Deuxième Panel : Rationalité néolibérale et secteurs formels

Les migrations dites qualifiées sont celles privilégiées par les pays d'accueil. Elles sont majoritairement perçues comme s'adaptant particulièrement aux systèmes économiques actuels basés sur une « économie de la connaissance ». Souvent interprétées dans le vocabulaire du brain drain, elles s'intensifient aujourd'hui mais ne prennent pas nécessairement l'itinéraire du Sud vers le Nord. De plus en plus de jeunes qualifiés se déplacent aujourd'hui sur le marché du travail, par exemple européen, à la recherche d'opportunités, d'un meilleur confort de vie ou pour des raisons familiales. Peut-on considérer que ces migrants, que l'on retrouve le plus souvent dans les secteurs tertiaires de l'économie et qui s'insèrent parfaitement dans les secteurs formels, sont les fers de lance d'une certaine globalisation qui s'appuie sur une rationalité néolibérale ?

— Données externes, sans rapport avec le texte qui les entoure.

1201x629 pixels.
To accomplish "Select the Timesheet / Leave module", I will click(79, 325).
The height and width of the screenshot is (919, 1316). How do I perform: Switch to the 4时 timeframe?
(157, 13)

  • La question de la qualification est un sujet débattu et polysémique dans la littérature. Que pouvons-nous entendre par « hautement qualifié » ?
  • Qu'est-ce que cela implique-t-il en termes de profil du migrant ? S'agit-il d'une définition basée sur le savoir-faire, les diplômes, la capacité d'adaptation culturelle, la maîtrise des langues, l'adoption des codes d'une culture globale ?
  • Comment ces migrants interprètent-ils leur mobilité ? 
  • Comment reconstruire à partir de leurs récits, les dispositifs qui ont favorisé leurs mobilités ?
  • Comment les migrants sont-ils appréhendés par les sociétés des pays qu'ils traversent ?
  • Peuvent-ils être considérés comme les fers de lance d'une certaine globalisation et de la propagation d'une idéologie néolibérale ?
  • Comment la rationalité néolibérale qui vise à rendre l'homme « entrepreneur de soi-même » impacte-t-elle leurs manières de pratiquer la mobilité et les réseaux dans lesquels ils s'insèrent ?
  • Comment lire à travers leurs narratifs la manière dont ils ont intériorisé certains des préceptes de la rationalité néolibérale ? 
  • Sont-ils, comme l'écrit Saskia Sassen, des élites transnationales ?
  • Comment les relations familiales sont-elles affectées par ces nouvelles mobilités ?

4e atelier scientifique du Réseau Migrations - « Espace informel de discussions pour les chercheurs dans les études migratoires » - 1er Avril 2016 (9h00-17h30)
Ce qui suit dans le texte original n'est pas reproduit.